Problem description. Whatever lines the data contains, output all of them unchanged.

Collected data:
==*==

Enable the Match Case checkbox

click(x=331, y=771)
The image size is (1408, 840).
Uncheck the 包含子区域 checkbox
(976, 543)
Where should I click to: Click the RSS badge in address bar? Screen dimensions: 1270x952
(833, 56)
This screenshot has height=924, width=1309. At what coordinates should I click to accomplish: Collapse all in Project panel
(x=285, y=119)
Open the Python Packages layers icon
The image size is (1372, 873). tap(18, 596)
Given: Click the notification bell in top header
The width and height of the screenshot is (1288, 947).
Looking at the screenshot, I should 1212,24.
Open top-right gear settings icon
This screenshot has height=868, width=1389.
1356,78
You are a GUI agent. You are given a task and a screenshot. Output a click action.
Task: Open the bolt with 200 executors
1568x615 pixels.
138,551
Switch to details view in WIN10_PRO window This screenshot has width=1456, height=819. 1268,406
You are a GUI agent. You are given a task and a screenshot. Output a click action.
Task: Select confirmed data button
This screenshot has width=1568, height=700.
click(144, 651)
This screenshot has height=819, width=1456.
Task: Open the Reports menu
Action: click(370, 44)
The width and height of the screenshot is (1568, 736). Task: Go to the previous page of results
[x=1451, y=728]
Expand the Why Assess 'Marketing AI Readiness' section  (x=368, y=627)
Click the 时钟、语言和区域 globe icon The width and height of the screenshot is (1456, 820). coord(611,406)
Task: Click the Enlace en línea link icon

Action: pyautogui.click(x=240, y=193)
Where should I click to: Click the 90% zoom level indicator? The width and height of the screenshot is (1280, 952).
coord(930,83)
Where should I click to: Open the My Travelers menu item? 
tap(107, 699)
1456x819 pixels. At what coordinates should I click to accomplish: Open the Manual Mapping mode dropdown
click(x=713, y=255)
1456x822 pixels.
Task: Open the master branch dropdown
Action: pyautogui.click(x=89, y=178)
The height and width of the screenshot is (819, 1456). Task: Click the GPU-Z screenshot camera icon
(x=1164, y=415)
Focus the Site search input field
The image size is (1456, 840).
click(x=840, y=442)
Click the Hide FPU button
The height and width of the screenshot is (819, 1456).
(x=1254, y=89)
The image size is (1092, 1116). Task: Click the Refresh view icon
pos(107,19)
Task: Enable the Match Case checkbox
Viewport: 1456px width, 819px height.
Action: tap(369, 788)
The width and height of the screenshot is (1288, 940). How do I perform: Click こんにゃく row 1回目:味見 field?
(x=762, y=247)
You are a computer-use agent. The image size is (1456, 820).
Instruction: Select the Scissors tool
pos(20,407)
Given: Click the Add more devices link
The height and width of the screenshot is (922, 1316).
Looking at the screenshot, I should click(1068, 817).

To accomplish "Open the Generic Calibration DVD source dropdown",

==*==

Result of this exercise.
Enable the Match Case checkbox

click(x=331, y=771)
The image size is (1408, 840).
Uncheck the 包含子区域 checkbox
(976, 543)
Where should I click to: Click the RSS badge in address bar? Screen dimensions: 1270x952
(833, 56)
This screenshot has height=924, width=1309. At what coordinates should I click to accomplish: Collapse all in Project panel
(x=285, y=119)
Open the Python Packages layers icon
The image size is (1372, 873). tap(18, 596)
Given: Click the notification bell in top header
The width and height of the screenshot is (1288, 947).
Looking at the screenshot, I should 1212,24.
Open top-right gear settings icon
This screenshot has height=868, width=1389.
1356,78
You are a GUI agent. You are given a task and a screenshot. Output a click action.
Task: Open the bolt with 200 executors
1568x615 pixels.
138,551
Switch to details view in WIN10_PRO window This screenshot has width=1456, height=819. 1268,406
You are a GUI agent. You are given a task and a screenshot. Output a click action.
Task: Select confirmed data button
This screenshot has width=1568, height=700.
click(144, 651)
This screenshot has height=819, width=1456.
Task: Open the Reports menu
Action: click(370, 44)
The width and height of the screenshot is (1568, 736). Task: Go to the previous page of results
[x=1451, y=728]
Expand the Why Assess 'Marketing AI Readiness' section  (x=368, y=627)
Click the 时钟、语言和区域 globe icon The width and height of the screenshot is (1456, 820). coord(611,406)
Task: Click the Enlace en línea link icon

Action: pyautogui.click(x=240, y=193)
Where should I click to: Click the 90% zoom level indicator? The width and height of the screenshot is (1280, 952).
coord(930,83)
Where should I click to: Open the My Travelers menu item? 
tap(107, 699)
1456x819 pixels. At what coordinates should I click to accomplish: Open the Manual Mapping mode dropdown
click(x=713, y=255)
1456x822 pixels.
Task: Open the master branch dropdown
Action: pyautogui.click(x=89, y=178)
The height and width of the screenshot is (819, 1456). Task: Click the GPU-Z screenshot camera icon
(x=1164, y=415)
Focus the Site search input field
The image size is (1456, 840).
click(x=840, y=442)
Click the Hide FPU button
The height and width of the screenshot is (819, 1456).
(x=1254, y=89)
The image size is (1092, 1116). Task: Click the Refresh view icon
pos(107,19)
Task: Enable the Match Case checkbox
Viewport: 1456px width, 819px height.
Action: tap(369, 788)
The width and height of the screenshot is (1288, 940). How do I perform: Click こんにゃく row 1回目:味見 field?
(x=762, y=247)
You are a computer-use agent. The image size is (1456, 820).
Instruction: Select the Scissors tool
pos(20,407)
Given: Click the Add more devices link
The height and width of the screenshot is (922, 1316).
Looking at the screenshot, I should click(1068, 817).

To accomplish "Open the Generic Calibration DVD source dropdown",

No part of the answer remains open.